Many problems solved with Computational Fluid Dynamics (CFD) are of an anisotropic nature, such as boundary layers and free surfaces, and they require anisotropic computational meshes to solve these problems efficiently. These features impose stringent requirements on mesh quality and the aspect ratio of computational cells, which requires advanced control of the meshing algorithm. The problem gets even more difficult when dealing with arbitrary polyhedra consisting of faces with more than four vertices because they shall remain flat during the meshing process.
Improvements in cfMesh
In order to improve the robustness and quality of the mesh in the boundary layer, we implemented a novel boundary layer smoother in cfMesh. It improves the orthogonality and the thickness variation of the existing boundary layer, and is therefore applicable in case of poor-quality surface data, and whenever it is possible to generate a valid mesh with the base methodology. The method analyses the mesh for the existence of a boundary layer at the boundaries and analyses the connections between the boundary layer cells.

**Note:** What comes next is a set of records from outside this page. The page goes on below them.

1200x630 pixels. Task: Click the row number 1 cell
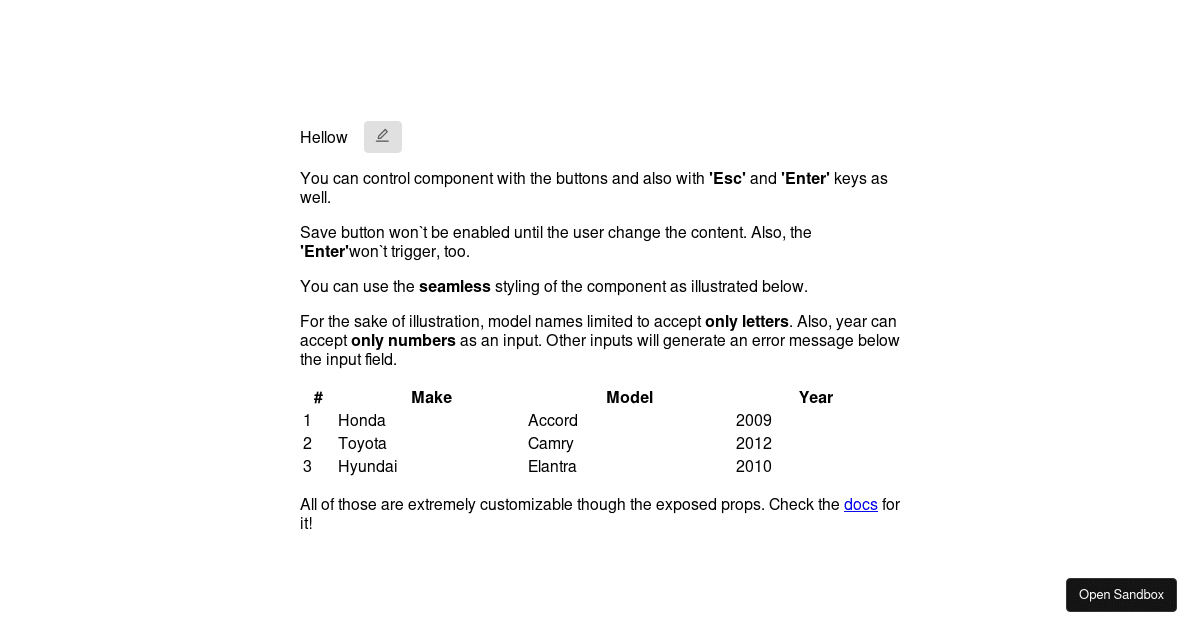pos(307,420)
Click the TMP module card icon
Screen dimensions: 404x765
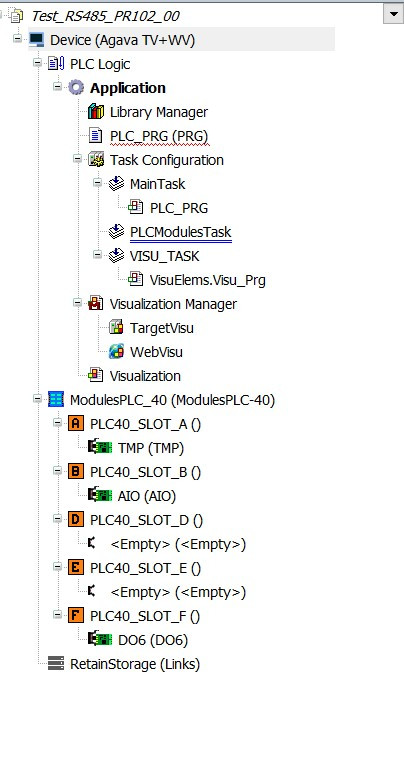point(100,447)
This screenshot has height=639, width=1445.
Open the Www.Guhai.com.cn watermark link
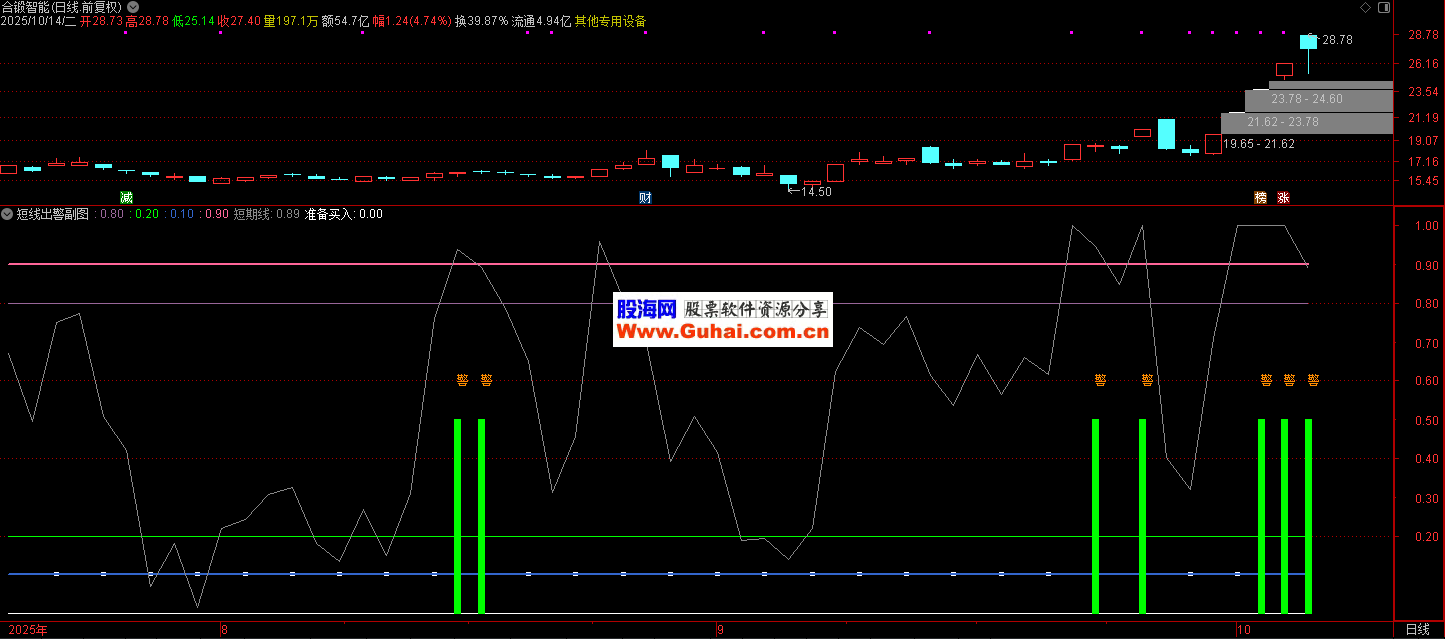(722, 333)

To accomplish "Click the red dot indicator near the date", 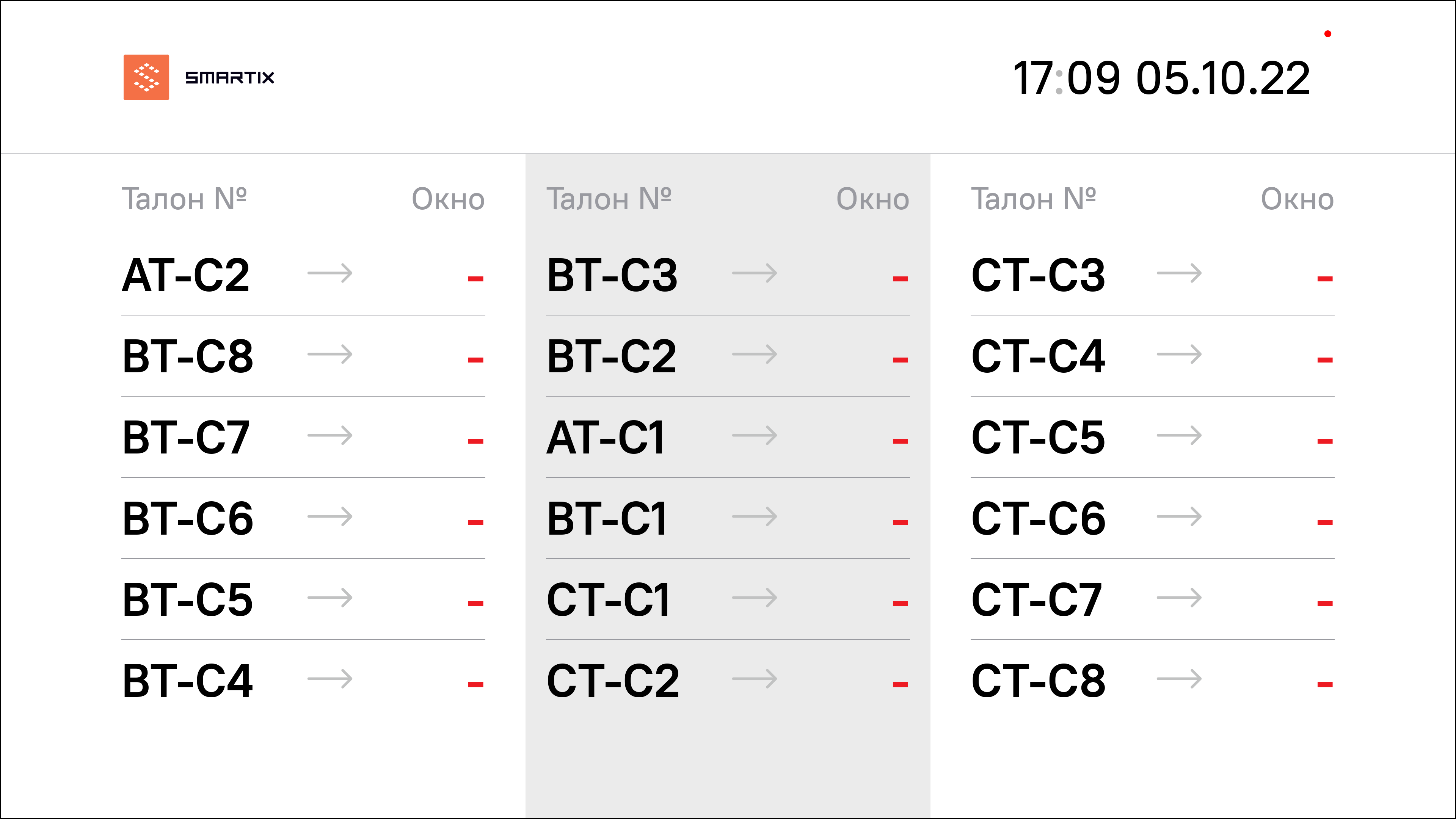I will tap(1328, 34).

The quality is improved by smoothing the normal vectors such that their deviation is minimized and the quadrilateral faces in the layer become as flat as possible and orthogonal to the boundary. The thickness variation is controlled via curvature and relative deviation of the thickness over a quadrilateral face connecting two hair edges of the layer. The procedure reduces the thickness in regions failing the criteria in an iterative manner and ensures a smooth transition of the layer thickness over the neighboring cells. The tests show that the algorithm significantly improves the layers, and enables generation of meshes for low-Re simulations.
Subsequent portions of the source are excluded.